Would you transcribe the records below exactly, omitting every picture?

☆ ☆ ☆

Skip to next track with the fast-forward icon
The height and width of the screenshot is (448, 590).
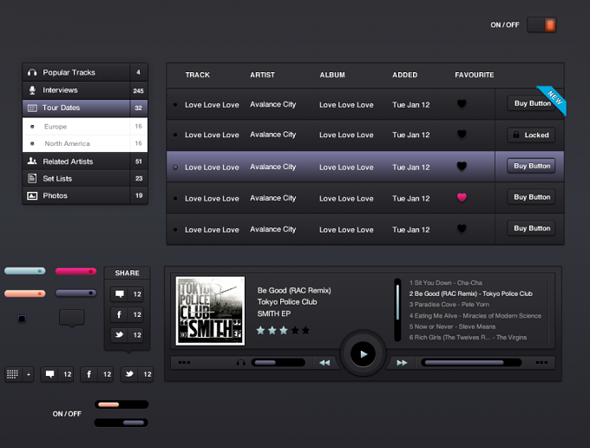point(402,363)
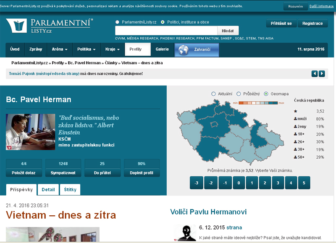The image size is (336, 243).
Task: Open the Kraje dropdown menu
Action: click(113, 50)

☆ ☆ ☆

* **Solution for this task**:
Skip to next track with the fast-forward icon
The height and width of the screenshot is (448, 590).
point(402,363)
The image size is (336, 243).
Task: Open the Kraje dropdown menu
Action: click(113, 50)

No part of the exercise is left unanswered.